Marcos Sr. on Marcos Jr.

By declining to be interviewed by a “biased” Jessica Soho of GMA News and opting for the showbiz Boy Abunda of ABS-CBN, it is obvious that Ferdinand Marcos Jr. did not inherit his parents’ chutzpah, that extreme self-confidence and audacity that made Ferdinand Sr. face a hostile Ted Koppel of ABC News in 1986. All these are available on YouTube including Imelda Marcos squaring off with Winnie Monsod, disarming the “biased” host by declaring herself the original “pasaway” of the talk show title. Abunda over Soho was a spin on network rivalry that also exploits the divide in viewer preference based on education and socioeconomic class, thus pitting “masa” against “elitista.”

Marcos as a political brand is double-edged as Ferdinand Jr. knows only too well by now. His surname can work for or against him. He cannot choose his parents but he can channel the positive and bury the negative. As a Marcos in a post-Edsa world, Ferdinand Jr. should have stock answers to the underside of his father’s legacy like plunder and human rights abuses. Speaking of legacy, what do the diaries of Ferdinand Sr. have on Ferdinand Jr? Not much really. Stray references to the teenage Marcos Jr.: his dating preferences, his weights training (barbels in Malacañang), plots to kidnap him, girls in crowds swooning over his good looks, even defense program that named missiles Bongbong just as firecrackers are given names in Bocaue. One entry stands out, June 12, 1972:

“Imelda and I have been reminiscing in bed—the long tortuous road from Congress to the Presidency; the sacrifices, her tears, pain and hard work that went into our struggle for power. She put purpose into my life—the life of a spoiled bachelor congressman who was also a successful trial lawyer and a hero of the last war who tended to be too carefree and frivolous.

In eleven years I jumped from congressman to president.”

Then the reference to Marcos, Jr:

“Bongbong is our principal worry. He is too carefree and lazy. So I wrote him the fatal secret of the Marcos men—’they are brilliant but lazy.’ And they tend to be so unless they buckle down to a dogged unrelenting resolve to fight off sloth or a traumatic experience turns them into bitterness that congeals into a determined resolve to achieve and be victorious.

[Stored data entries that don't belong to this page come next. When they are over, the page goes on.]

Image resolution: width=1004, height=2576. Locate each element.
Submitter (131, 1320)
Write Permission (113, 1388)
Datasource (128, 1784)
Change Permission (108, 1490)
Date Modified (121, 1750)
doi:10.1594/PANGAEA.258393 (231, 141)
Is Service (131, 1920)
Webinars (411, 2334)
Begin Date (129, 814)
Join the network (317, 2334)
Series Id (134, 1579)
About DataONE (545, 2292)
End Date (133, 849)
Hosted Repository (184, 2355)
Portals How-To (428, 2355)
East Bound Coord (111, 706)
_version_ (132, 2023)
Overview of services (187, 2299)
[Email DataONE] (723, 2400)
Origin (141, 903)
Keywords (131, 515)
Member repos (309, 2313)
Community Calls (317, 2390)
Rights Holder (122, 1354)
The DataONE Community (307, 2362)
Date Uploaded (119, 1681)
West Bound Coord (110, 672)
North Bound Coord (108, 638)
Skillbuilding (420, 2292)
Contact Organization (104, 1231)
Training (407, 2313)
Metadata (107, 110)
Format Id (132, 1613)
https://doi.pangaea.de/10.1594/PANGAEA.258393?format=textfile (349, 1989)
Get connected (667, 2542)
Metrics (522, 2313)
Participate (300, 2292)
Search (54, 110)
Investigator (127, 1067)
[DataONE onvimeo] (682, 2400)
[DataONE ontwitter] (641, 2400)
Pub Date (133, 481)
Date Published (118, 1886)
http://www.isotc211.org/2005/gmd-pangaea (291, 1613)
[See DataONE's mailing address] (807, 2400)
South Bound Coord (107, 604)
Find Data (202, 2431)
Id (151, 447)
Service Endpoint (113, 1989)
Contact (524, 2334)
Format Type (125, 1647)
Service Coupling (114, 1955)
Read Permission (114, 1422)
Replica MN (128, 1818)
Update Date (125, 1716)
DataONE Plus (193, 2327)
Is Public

“I wrote him about me—how the political and financial reverses of father [Mariano Marcos] had made me bitter. It had come to a point where I had to get a scholarship to continue my studies. So I became a scholar—a senior scholar in law. I discovered that I had a brain and a photographic memory. And I made the best of it.

“I must write him about the Nalundasan case and how I vowed to top the bar after graduating Cum Laude. For the boy must get character. I have told him that since we have enemies, he will have to fight the battles I fought in the past against myself and against circumstance. Although I told him that perhaps circumstances had been kinder to me because it had given me the motivation to work hard.

“I must tell him of his ancestors, his great grandfather of the revolution, the direct line of brilliant and brave men whose saving grace was the character of their women—how many failed like Antonio Marcos who had exceeded the record of excellence in scholarship of Rizal—but had not done much of his life because of wine, woman and song. The boy must realize his weakness—the carefree wayward ways that may have been bred in him.”

Two months later Marcos Sr. was at a crossroads, on Aug. 11, 1972, he wrote: “I told Bongbong and Irene the situation in which we are—the fact that we are now fighting for survival; that whether I retire or not our family is in danger of liquidation from either the communists or our political enemies; that if I retire I would be forced to fight for our lives … I would rather fight now by taking over the government by a proclamation of Martial Law; but that such a proclamation would succeed if the people are with us and the people will be with us if the new government is a reform government and we are all exemplars of the new society; so they, the children, must so conduct themselves that they will not antagonize the people.”

How Marcos Jr. turned out, whether he lived up to his father’s high expectations, is both a blessing and a curse.